THE OBJECTIVE is to get the [Dollars] in the MAX [Event] record within each [Contract] group where the [Post] date is less than or equal to a user-supplied date. But, only if the MAX [Event] record’s [Status] is ‘good’ or ‘better’. (Determination of the MAX [Event] (prior to the specified [Post] date) takes precedence over the [Status].)

My first inclination is to slice out those records that don’t meet the date criteria, then to find the maximum [Event] for each remaining [Contract] group.

DEFINE
    VAR AsOfThisDate =
        DATE ( "2021", "03", "24" )
    VAR BeforeDate =
        SUMMARIZECOLUMNS (
            Table1[Contract],
            Table1[Event],
            FILTER ( Table1, Table1[Post] <= AsOfThisDate )
        )
    VAR MaxEvent =
        GROUPBY (
            BeforeDate,
            Table1[Contract],
            "@Event", MAXX ( CURRENTGROUP (), Table1[Event] )
        )
EVALUATE
    MaxEvent

This results in the ONE MAX [Event] record per [Contract] where the [Post] date is less than or equal to the supplied date. Great! Now that I’ve cut the table size down to a much smaller subset, the remaining step is to retrieve the [Dollars] value from each of these records where the [Status] is “good” or “better”.

This is where I’m stuck. I suspect I’m attacking this problem in a sub-optimal, certainly less-than-ideal manner. I’ve not made any progress in my attempts at using CALCULATE. I thought something like this might work, but the ‘MaxEvent’ GROUPBY table doesn’t include [Dollars] or [Status] values, of course.

    VAR GoodDollars =
        CALCULATE (
            MIN ( MaxEvent[Dollars] ),
            MaxEvent[Status] = "good" || MaxEvent[Status] = "better",
        )
EVALUATE
    GoodDollars

How about this, instead? No such luck. It makes sense to me, but not to DAX Studio:

    VAR GoodDollars =
        CALCULATE (
            SUM ( Table1[Dollars] ),
            FILTER ( Table1, MaxEvent[Contract] = Table1[Contract] ),
            FILTER ( Table1, MaxEvent[@Event] = Table1[Event] ),
            FILTER ( Table1, Table1[Status] = "good" || Table1[Status] = "better" )
        )
EVALUATE
    GoodDollars

I don’t think I need to apply the [Status] filter to the entire table; only to the individual MAX [Event] record for each [Contract]. Am I making this more complicated than it needs to be? Probably. I’m not interested in aggregate values, either. I want to single out each [Contract]’s [Dollars] value for use in other measures.

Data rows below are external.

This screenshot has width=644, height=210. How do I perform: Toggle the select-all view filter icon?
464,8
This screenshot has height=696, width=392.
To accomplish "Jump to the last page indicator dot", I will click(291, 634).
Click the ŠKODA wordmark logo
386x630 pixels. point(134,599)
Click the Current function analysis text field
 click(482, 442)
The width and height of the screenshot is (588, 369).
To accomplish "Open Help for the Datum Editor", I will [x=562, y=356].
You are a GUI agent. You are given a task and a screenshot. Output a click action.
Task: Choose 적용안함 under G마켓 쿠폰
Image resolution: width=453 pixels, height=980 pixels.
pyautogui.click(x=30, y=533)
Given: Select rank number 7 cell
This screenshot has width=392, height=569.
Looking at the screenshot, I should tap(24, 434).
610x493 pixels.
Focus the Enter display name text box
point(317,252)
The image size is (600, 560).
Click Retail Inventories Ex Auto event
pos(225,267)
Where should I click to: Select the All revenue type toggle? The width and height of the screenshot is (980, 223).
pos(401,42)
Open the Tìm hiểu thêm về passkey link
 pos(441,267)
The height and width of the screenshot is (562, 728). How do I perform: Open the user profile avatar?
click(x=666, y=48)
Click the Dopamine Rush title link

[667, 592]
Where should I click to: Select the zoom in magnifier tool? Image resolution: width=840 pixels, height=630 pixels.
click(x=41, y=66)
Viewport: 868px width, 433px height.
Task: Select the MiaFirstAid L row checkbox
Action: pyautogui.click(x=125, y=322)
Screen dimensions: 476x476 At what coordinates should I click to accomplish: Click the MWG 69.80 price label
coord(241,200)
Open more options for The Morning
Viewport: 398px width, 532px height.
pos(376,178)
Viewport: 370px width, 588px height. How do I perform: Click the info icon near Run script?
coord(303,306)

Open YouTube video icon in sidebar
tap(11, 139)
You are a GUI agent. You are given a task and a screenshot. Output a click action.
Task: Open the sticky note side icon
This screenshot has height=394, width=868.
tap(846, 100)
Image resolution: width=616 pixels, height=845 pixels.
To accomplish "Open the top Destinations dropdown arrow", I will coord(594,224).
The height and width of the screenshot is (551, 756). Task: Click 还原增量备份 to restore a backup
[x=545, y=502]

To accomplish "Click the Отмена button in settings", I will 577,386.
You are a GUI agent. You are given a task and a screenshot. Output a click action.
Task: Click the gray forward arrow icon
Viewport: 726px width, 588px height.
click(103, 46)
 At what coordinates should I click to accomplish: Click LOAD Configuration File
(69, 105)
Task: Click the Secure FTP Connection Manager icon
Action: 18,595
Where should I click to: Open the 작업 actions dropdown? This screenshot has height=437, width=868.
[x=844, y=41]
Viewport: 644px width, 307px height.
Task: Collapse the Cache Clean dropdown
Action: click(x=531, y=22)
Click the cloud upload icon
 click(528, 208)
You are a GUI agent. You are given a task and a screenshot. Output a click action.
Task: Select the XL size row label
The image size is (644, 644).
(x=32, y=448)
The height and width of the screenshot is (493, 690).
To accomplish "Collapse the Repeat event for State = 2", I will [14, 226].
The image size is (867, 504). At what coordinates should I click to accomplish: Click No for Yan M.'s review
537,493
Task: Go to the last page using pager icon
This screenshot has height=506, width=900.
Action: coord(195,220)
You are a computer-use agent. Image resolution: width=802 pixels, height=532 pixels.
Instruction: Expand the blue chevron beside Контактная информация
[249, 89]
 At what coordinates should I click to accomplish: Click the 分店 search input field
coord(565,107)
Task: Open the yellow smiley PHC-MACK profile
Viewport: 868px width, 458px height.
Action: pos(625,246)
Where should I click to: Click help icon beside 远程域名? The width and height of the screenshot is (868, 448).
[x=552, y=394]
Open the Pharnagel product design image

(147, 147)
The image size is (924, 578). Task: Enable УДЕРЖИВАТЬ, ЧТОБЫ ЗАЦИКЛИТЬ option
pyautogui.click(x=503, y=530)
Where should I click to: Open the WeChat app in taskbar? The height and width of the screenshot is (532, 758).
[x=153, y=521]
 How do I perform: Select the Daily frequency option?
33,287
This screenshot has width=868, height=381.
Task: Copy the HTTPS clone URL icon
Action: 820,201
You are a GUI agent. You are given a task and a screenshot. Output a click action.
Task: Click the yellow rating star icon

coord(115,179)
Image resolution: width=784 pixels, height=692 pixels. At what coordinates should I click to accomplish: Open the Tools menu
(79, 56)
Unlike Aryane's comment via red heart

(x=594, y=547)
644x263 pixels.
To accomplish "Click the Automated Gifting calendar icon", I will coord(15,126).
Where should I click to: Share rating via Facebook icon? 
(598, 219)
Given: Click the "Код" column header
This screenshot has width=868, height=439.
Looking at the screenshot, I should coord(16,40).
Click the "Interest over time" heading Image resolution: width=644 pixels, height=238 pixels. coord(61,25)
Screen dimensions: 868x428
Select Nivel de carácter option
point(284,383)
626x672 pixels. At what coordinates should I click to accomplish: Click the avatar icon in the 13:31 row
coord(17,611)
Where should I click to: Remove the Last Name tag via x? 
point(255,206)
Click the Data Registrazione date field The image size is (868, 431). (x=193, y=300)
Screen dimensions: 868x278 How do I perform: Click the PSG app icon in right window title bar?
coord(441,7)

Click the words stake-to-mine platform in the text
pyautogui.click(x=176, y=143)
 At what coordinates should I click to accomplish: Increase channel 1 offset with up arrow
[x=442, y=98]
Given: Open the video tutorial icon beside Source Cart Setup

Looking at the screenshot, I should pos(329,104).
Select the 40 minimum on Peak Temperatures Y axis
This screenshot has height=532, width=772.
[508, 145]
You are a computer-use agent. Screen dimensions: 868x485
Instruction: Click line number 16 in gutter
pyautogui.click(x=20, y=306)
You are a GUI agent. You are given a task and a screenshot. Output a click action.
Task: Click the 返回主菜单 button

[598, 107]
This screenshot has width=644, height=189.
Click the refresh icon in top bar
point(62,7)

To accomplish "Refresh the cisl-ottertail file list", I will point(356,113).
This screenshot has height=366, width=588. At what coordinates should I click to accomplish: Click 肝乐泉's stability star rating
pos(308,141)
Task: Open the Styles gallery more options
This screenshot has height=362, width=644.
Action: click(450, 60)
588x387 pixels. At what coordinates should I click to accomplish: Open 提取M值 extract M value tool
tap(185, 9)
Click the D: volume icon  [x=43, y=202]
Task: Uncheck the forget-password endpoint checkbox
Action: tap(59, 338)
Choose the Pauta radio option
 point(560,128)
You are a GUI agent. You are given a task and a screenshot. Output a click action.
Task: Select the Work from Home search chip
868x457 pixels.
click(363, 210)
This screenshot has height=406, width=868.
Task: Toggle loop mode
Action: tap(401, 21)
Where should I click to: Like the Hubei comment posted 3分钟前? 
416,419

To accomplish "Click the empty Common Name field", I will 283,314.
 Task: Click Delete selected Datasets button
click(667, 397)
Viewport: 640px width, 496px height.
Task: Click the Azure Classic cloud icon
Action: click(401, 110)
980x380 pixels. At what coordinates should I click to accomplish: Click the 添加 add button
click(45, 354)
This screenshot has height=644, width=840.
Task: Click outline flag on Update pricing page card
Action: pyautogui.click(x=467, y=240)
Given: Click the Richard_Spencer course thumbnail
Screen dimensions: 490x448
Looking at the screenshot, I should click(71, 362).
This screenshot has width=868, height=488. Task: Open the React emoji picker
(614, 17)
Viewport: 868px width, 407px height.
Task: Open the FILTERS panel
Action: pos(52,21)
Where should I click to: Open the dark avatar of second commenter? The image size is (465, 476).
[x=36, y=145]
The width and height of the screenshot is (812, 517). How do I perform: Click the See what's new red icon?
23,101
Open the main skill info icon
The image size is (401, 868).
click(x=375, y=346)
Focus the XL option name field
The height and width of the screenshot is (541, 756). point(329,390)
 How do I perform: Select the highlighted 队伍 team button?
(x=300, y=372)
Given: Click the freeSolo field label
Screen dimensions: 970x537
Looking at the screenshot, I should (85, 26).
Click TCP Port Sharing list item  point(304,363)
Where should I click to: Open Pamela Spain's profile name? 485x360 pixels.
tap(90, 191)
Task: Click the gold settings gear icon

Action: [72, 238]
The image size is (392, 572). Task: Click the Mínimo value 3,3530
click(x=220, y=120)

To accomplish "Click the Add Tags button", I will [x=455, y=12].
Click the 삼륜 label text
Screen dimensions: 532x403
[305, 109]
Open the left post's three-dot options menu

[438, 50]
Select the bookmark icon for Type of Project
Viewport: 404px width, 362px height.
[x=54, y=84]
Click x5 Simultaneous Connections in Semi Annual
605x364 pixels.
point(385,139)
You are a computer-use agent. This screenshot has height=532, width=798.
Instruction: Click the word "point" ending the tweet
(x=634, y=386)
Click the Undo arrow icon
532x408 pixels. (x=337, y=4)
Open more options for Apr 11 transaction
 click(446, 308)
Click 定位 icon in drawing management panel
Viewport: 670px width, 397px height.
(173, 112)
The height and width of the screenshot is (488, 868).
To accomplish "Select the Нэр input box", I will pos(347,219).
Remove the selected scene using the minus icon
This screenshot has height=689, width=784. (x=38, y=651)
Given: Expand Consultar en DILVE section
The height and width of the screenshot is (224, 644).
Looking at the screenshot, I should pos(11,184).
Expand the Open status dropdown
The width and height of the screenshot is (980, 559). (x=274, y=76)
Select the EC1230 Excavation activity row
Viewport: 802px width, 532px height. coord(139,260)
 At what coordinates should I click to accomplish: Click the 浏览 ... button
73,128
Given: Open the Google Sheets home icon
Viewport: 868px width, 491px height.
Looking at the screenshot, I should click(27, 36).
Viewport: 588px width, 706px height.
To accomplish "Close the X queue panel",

Can you help me solve this puzzle, please? And, how to optimize the solution, given the data volume?

1 ACCEPTED SOLUTION

Thanks to you, @lbendlin, for taking the time. Your suggestion inspired me to look at the problem from another angle. I love the simplified approach but had to include a reference to [Event] to make it work. (I don't want the MAX [Status] prior to the selected date. I want the [Status] from the row with the MAX [Event] prior to the selected date.)

GoodDollars =
-- CHOOSE Post Date
VAR P =
ALLSELECTED ( 'Calendar'[Date] )
-- DETERMINE the Single Most Recent Event Row for a Contract Prior or Equal to the Chosen Post Date
VAR E =
CALCULATE ( MAX ( Table1[Event] ), ALLEXCEPT ( Table1, Table1[Contract] ), Table1[Post] <= P )
-- DETERMINE Status in the Row of the Most Recent Event (within All Rows for a Contract)
VAR S =
CALCULATE ( MAX ( Table1[Status] ), Table1[Event] = E )
-- DETERMINE Dollars in the Row of the Most Recent Event
VAR D =
CALCULATE ( SUM ( Table1[Dollars] ), Table1[Event] = E )
-- CHOOSE Dollars from the Row of the Most Recent Event ONLY IF the Status is Acceptable
RETURN
IF ( S IN { "good", "better" }, D )

The result:

DiscreetRaven_2-1631404706760.png

This solution "works", but (as you noted) is not optimized. It's just fine for a sample table of two dozen records. Ten million plus - not so much. My first attempt was intended to create a much smaller 'temporary' table filtered to only those records remaining to be tested for their [Status]. 'MaxEvent' does just that. I want to believe I can directly reference the columns of ‘MaxEvent’ without having to recalculate the table a second time to determine the [Status], and a third time to determine [Dollars]. If that's possible, it's got to be more efficient. As the SQLBI article @v-shex-msft pointed out says, the problem remains "the cardinality of the materialization required by the lowest level of context transition". OK. If you say so.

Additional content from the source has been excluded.